Ashoka Fellow Ahmad Edilbi - Syria (elected 2014)
The name of Ahmad’s organization, Dubarah, means “I’ve got your back” in Arabic. Since 2013 it has been empowering those forced by conflicts in Iraq and, chiefly, his own Syria, to flee to unknown places, giving up all. After becoming a refugee himself, Ahmad leveraged his background in marketing and communications and built a web platform that mobilizes the Syrian diaspora—old and new—into active mutual support networks. Ahmad’s goal is to enable newly arrived refugees to avoid despondency and the selfishness born of desperation by quickly becoming successful contributors to, not burdens on, their new host communities. Such success brings respect, not sour resentment—which further accelerates the new arrival’s progress.
Ahmad, who was a self-supporting entrepreneur at 16 and then studied communications at the University of Damascus, designed Dubarah to build trusting communities both face-to-face and online. There are guides to 36 countries prepared by 1,800 contributors designed to help refugees master what they need to know—from culture to visa requirements.
Ahmad’s “employ/partner with a Syrian refugee” campaign had 8,000 jobs listed and 4,000 filled in a few months—and 420 funding and 520 partnership opportunities realized. Dubarah also offers educational, housing/roommate, volunteer, and social opportunities. Several thousand in his Energy Relief Team are ready for crisis response.
And sharing success stories helps build confidence. In its first year, Dubarah impacted 250,000 Syrian refuges across the world. Ahmad is now introducing a mobile extension of the site and plans to introduce a directory of participants’ professional skills to make cross-connecting easier.
Ahmad was forced to leave his first place of refuge, an Arab country perhaps not eager to see refugees self-organizing. Ashoka’s mutual help security program and Ashoka Canada enabled Ahmad and his family to emigrate in 2016 to Canada, a huge talent gift to that country. He has already met with the Federal and Provincial Ministers of Immigration, advising them on the importance of government, citizen sector, and community groups collaborating and focusing well beyond refugees’ first year. As these meetings suggest, Ahmad knows that his model can and must apply to all refugee and similarly disadvantaged groups.

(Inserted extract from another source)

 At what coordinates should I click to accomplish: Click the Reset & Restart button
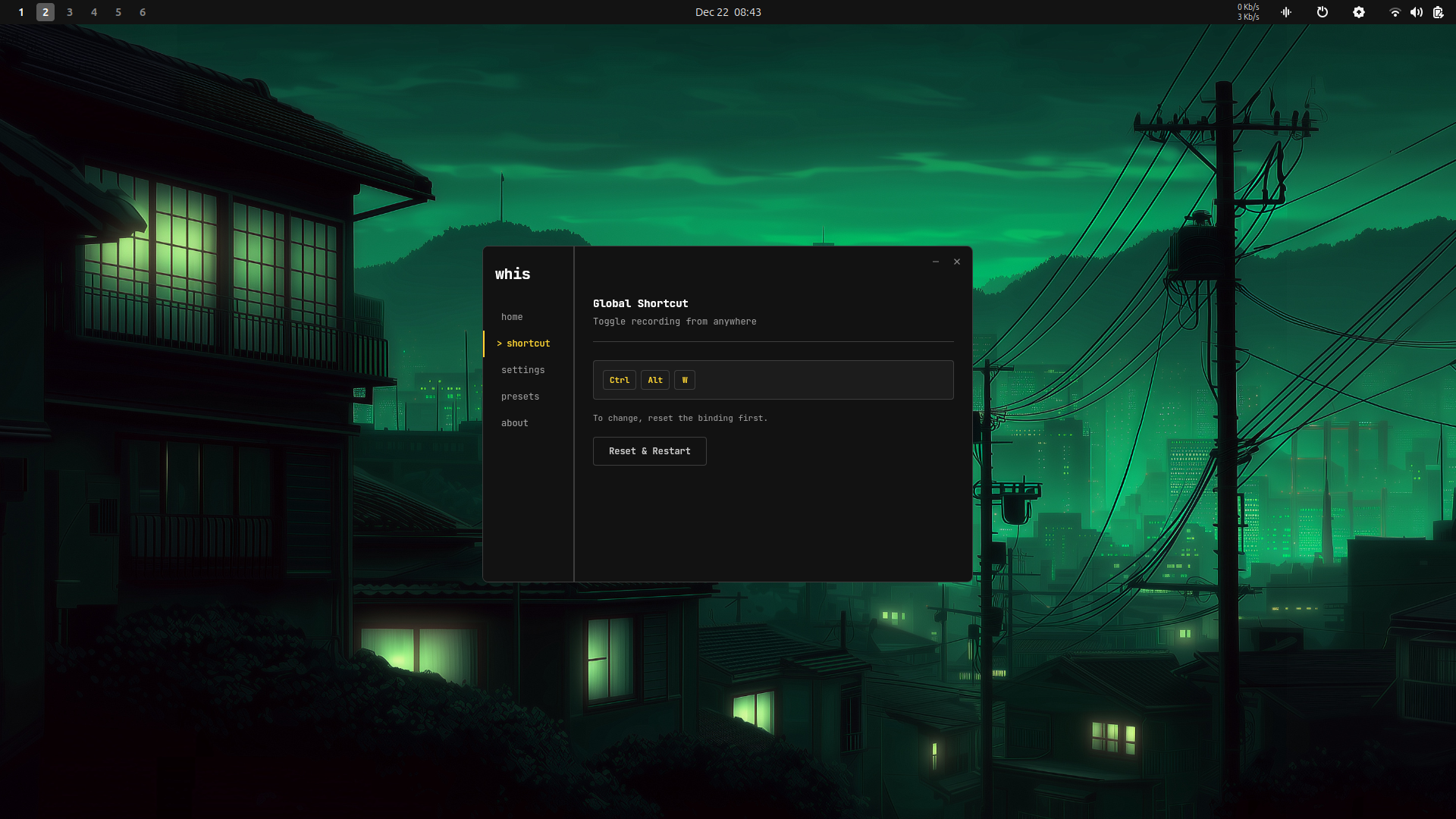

Dubarah sees refugees as change-makers, not as victims or as threats. This stands in contrast to the dominant approach across Europe, in which new arrivals are widely portrayed in the media and viewed by governments as nothing more than a giant problem. This has the potential to become a self-fulfilling prophecy, as refugees nd themselves shunned and isolated on the fringes of mainstream society, dependent on government support— rather than being constructive, entrepreneurial members of their new communities.”